Requirement:
Skipping all pictures, print exactly the lines below from the one with "Click the MyAndroidApp round app icon" through the final line.

[Stored data]
· · · · ·

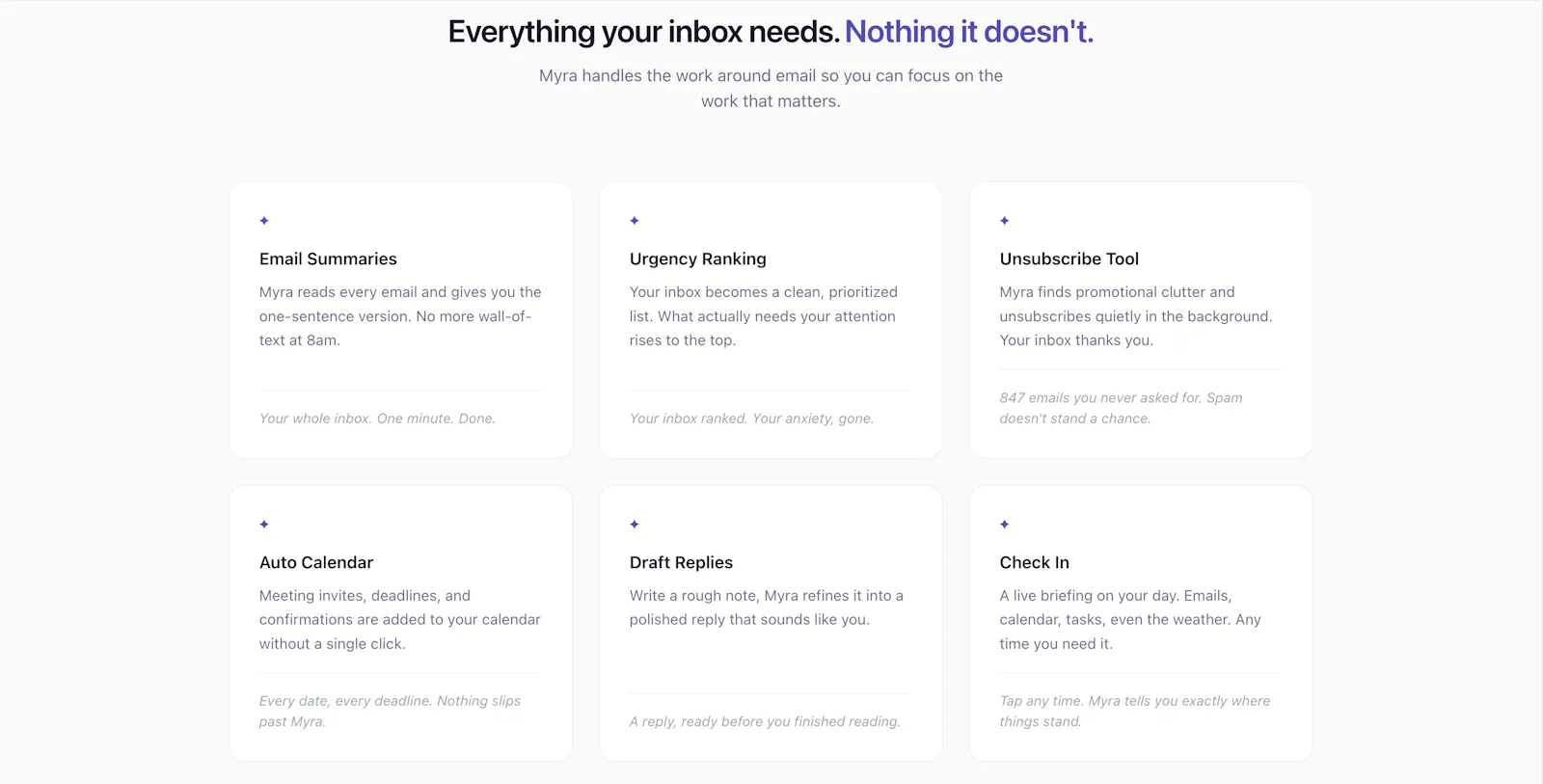This screenshot has height=784, width=1543.
Task: Click the '847 emails you never asked for' tagline
Action: point(1121,408)
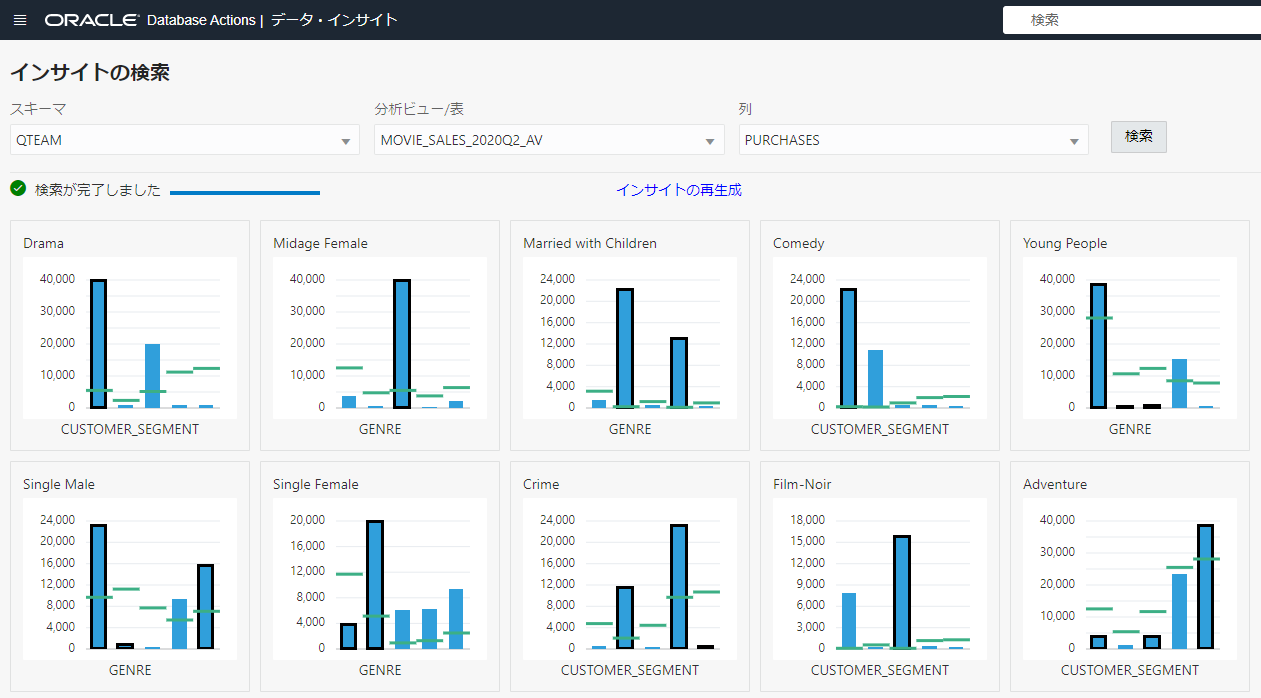This screenshot has height=698, width=1261.
Task: Open the MOVIE_SALES_2020Q2_AV view dropdown
Action: (x=549, y=140)
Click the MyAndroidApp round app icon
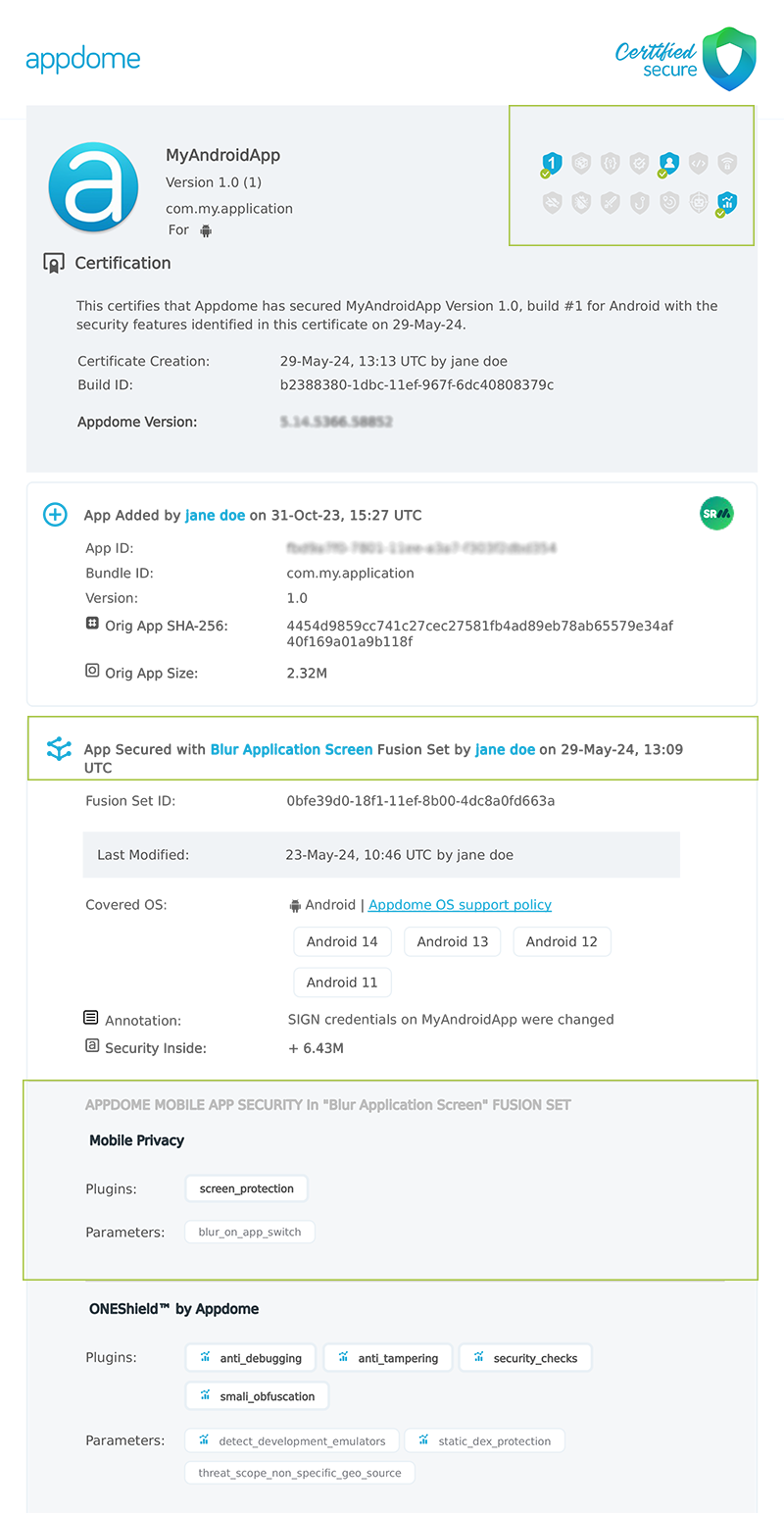Screen dimensions: 784x1513 tap(94, 187)
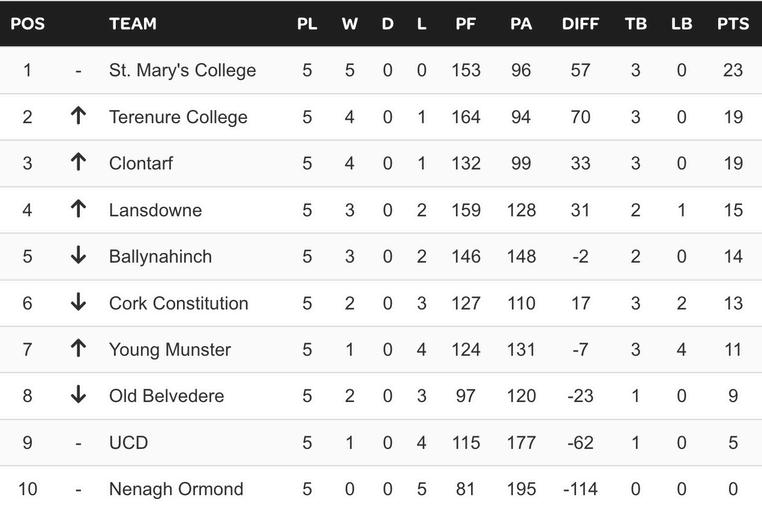Click the dash indicator beside UCD
The height and width of the screenshot is (512, 762).
pyautogui.click(x=78, y=444)
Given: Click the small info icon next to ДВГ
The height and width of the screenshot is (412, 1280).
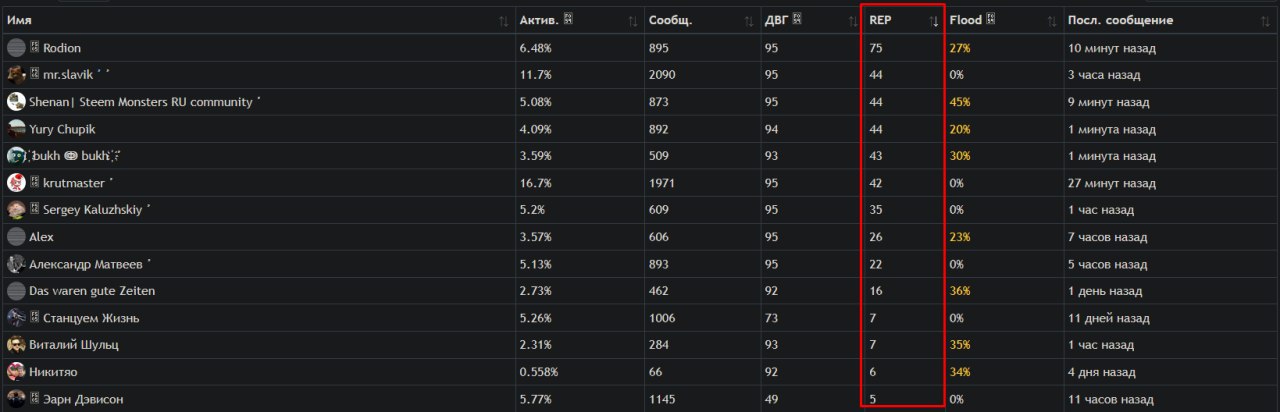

· · · · ·

Result:
Click the MyAndroidApp round app icon
Screen dimensions: 784x1513 tap(94, 187)
Click the dash indicator beside UCD
The height and width of the screenshot is (512, 762).
pyautogui.click(x=78, y=444)
Given: Click the small info icon next to ДВГ
The height and width of the screenshot is (412, 1280).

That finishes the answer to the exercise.